Sketch the [111] direction and calculate the planar density in the (111) plane for BCC and FCC.
The Correct Answer and Explanation is:
[111] Direction and Planar Density in the (111) Plane for BCC and FCC
Sketch of the [111] Direction:
The [111] direction in a cubic crystal passes through the body diagonal of the unit cell. It connects one corner of the cube to the opposite corner, passing through the center.

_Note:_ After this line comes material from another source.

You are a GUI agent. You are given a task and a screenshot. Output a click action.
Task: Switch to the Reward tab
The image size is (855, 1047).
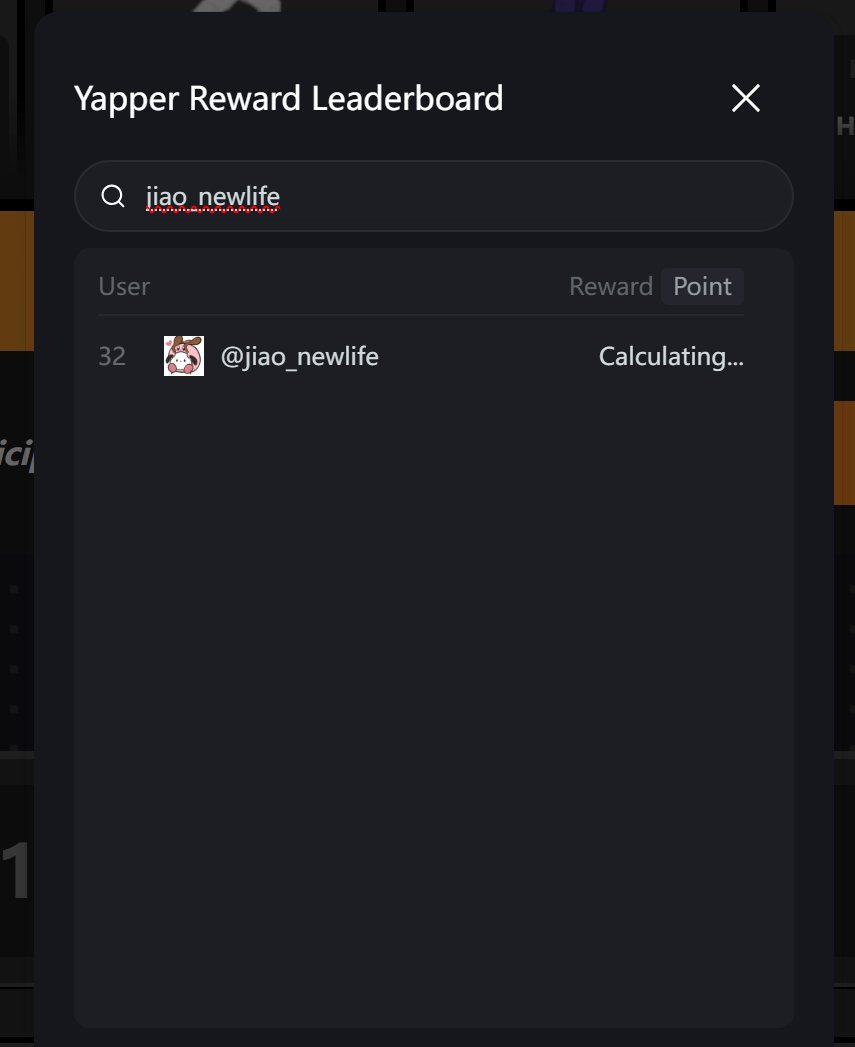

In both Body-Centered Cubic (BCC) and Face-Centered Cubic (FCC) structures, the [111] direction passes through atoms at fractional coordinates:
- From (0,0,0) to (1,1,1)
This direction intersects several atoms depending on the crystal structure.
Planar Density in the (111) Plane
1. FCC Structure:
- Atoms per unit area:
- The (111) plane in FCC is densely packed.
- One (111) plane contains 6 atoms:
- 3 atoms at the corners contribute 1/6 each (0.5 atom total)
- 3 atoms at the face centers contribute 1/2 each (1.5 atoms total)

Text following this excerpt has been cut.